Actions

Work Header

A Poem of [ ] in Twenty-seven Lines

Summary:

A sober and an unflinching vignette of an inebriated Yoon Jeonghan and his poetic declaration of love on the evening of the 8th of August 2022.

Notes:

For my dearest Ghost, whose unconditional love and support had kept me going despite the harsh weather and bad days. Belated happy birthday.
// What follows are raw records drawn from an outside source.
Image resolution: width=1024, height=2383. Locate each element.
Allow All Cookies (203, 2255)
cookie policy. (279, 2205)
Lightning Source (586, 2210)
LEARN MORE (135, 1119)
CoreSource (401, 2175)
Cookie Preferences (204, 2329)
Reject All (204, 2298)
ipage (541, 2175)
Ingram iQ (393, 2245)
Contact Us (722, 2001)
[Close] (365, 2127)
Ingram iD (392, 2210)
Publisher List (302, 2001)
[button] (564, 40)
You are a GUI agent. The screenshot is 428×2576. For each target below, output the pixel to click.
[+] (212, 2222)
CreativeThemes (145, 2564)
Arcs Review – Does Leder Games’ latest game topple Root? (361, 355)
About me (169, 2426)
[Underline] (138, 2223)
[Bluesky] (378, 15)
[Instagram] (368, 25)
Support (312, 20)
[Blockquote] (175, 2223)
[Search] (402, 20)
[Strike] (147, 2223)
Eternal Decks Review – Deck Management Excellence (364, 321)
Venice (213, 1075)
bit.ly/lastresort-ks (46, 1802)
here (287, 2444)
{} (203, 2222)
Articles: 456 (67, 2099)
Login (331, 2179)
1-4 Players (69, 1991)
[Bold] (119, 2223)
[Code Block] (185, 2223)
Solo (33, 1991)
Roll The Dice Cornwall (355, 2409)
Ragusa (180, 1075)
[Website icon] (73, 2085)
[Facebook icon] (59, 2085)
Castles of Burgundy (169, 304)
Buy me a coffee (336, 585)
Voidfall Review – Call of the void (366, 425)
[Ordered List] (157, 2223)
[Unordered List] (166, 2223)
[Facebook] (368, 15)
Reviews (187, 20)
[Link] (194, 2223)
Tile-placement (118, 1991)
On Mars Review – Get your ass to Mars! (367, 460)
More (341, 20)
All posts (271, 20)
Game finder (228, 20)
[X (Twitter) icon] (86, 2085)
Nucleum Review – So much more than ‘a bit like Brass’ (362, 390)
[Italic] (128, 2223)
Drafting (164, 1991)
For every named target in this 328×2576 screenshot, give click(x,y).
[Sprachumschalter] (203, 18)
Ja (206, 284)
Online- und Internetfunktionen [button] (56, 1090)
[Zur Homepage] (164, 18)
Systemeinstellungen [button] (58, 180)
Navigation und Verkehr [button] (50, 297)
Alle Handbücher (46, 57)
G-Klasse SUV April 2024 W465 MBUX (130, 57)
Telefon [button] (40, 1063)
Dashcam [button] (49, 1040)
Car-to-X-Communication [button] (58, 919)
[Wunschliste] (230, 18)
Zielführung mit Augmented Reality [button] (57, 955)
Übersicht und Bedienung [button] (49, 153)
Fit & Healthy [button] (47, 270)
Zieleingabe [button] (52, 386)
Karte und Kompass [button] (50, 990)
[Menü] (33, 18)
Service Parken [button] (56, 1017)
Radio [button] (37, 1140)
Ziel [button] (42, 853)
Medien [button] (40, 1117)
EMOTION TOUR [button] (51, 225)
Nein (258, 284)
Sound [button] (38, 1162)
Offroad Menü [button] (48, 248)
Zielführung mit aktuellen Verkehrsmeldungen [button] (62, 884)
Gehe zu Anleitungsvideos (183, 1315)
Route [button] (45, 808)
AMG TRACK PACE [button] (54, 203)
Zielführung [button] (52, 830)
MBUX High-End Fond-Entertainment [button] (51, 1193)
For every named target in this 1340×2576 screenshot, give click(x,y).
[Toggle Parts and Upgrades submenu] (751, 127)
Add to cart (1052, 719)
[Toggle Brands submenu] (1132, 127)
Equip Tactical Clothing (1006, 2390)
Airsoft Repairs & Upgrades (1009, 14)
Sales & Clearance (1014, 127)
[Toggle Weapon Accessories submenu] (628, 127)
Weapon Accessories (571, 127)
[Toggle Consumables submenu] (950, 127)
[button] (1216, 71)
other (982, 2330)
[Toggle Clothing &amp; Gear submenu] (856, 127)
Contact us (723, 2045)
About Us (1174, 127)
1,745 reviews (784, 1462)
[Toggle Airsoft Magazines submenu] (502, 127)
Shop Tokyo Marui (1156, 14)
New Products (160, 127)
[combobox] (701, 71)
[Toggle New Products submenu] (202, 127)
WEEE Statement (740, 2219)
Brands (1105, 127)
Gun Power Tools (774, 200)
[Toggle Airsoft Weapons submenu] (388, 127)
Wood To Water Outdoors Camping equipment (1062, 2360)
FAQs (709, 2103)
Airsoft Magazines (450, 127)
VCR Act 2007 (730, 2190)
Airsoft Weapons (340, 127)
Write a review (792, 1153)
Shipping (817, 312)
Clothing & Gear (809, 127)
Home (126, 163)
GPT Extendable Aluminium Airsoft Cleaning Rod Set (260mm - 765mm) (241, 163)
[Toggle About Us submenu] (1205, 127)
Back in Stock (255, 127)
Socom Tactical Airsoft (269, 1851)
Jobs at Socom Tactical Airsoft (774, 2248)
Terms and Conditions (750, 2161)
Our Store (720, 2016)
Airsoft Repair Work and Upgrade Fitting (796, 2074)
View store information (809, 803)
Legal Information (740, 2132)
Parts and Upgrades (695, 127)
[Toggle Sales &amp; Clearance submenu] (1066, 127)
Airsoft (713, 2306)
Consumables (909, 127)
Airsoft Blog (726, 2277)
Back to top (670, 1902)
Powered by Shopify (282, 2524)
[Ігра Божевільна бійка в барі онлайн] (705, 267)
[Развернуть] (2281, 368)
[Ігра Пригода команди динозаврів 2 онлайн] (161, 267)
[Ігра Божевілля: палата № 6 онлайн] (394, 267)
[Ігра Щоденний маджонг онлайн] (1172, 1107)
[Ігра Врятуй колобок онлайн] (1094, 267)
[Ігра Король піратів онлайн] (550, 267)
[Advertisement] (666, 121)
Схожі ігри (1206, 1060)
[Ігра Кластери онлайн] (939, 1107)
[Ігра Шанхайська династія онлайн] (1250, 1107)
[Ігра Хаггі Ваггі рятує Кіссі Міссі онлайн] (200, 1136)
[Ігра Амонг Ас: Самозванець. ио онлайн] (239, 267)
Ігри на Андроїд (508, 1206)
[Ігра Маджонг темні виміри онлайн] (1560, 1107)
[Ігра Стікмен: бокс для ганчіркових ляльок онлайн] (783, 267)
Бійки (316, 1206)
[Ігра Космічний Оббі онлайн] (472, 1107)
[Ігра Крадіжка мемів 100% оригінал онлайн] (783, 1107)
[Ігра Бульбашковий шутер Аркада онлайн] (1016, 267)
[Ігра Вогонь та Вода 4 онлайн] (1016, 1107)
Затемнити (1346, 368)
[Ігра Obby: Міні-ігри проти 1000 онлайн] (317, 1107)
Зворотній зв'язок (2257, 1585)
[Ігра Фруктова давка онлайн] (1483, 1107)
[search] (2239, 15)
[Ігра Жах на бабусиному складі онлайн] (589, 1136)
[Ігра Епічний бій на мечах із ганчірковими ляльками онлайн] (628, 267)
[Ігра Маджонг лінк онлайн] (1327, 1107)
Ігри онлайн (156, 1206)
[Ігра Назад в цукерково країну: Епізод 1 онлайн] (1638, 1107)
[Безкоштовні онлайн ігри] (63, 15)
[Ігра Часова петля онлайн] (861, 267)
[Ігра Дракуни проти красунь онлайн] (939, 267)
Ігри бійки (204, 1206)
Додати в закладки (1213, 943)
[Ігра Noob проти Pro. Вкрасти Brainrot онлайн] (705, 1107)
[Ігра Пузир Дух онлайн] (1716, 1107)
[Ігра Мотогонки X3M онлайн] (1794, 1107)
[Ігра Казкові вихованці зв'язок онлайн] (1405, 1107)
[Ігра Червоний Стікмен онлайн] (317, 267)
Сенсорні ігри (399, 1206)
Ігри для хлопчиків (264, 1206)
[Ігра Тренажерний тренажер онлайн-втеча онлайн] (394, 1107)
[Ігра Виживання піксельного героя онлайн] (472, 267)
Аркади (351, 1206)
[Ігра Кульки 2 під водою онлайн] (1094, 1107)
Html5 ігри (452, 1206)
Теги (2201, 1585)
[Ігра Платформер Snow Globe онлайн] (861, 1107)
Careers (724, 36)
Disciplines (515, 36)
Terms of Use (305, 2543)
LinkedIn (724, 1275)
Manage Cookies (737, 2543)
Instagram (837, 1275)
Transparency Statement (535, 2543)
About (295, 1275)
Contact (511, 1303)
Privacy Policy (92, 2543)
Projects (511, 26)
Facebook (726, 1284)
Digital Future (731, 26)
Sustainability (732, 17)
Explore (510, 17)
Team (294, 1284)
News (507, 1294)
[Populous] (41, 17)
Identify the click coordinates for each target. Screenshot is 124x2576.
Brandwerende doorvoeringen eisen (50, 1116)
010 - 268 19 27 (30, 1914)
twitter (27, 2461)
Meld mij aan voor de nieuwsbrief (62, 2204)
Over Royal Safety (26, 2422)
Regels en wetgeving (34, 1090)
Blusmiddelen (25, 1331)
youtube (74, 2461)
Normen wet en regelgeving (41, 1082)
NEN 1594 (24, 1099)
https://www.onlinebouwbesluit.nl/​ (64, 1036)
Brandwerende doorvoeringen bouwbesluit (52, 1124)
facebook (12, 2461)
(See the end of the work for more notes.)

Work Text:


 

 

Seungcheol's world had disintegrated like ash on the glorious evening of his 27th birthday at an exclusive lounge in Seoul, the catastrophic force of a metaphorical fire leaving him breathlessly alive and baffled for the most part.

 

 


 

 

"May I have your attention please?" Jeonghan, maudlin and self-pityingly sentimental, had announced, putting the celebratory gabfest inside the bar to a halt. A fond grin had cautiously crawled its way on  Seungcheol's face as he watched the man trudge up a nearby table in a series of ungraceful movements, tightly clutching a decanter of scotch on one hand, a plastic toy sword on the other. It was a sight notably rare that Joshua had his camera on, filming the entire scene—you do not get to see an intoxicated Yoon Jeonghan every day. It was very reminiscent of that one time Seungkwan had hosted a spelling bee with a cockeyed Jeonghan, Junhui and Jihoon as the only participants, competing for a measly peck on the cheek from a mortified Wonwoo. The youngest of the three had snagged the victory with a whopping thirteen-point gap from the second placer (a resentful Junhui), much to the man of the hour's overt delight ("Jihoon spelling radioimmunoelectrophoresis without a hitch got me oddly horny," Wonwoo had murmured, dumbstruck).





 

"Excellent!" His friend had remarked, albeit slurred, equipped with an air of gravitas that commanded regard. Jeonghan had spotted him from the equally inebriated throng with ease, lean arms flailing up in the air with peerless gusto. "Happy birthday, Choi Seungcheol!"





 

 

 

And the crowd cheered, chanting his name on repeat like he was a baseball prodigy who had three career home runs, but an irate Jeonghan had immediately shushed them, hissing and sending daggers to anyone who opened their mouth, "Silence, mortals! Stop stealing the spotlight! I'm about to deliver my gift!"






 

 

Wonwoo had lightly nudged him, face marred with apprehension. "Hyung, are you not doing anything about this?"




 

 

"Nah, let the man have his fun," he replied with a shrug.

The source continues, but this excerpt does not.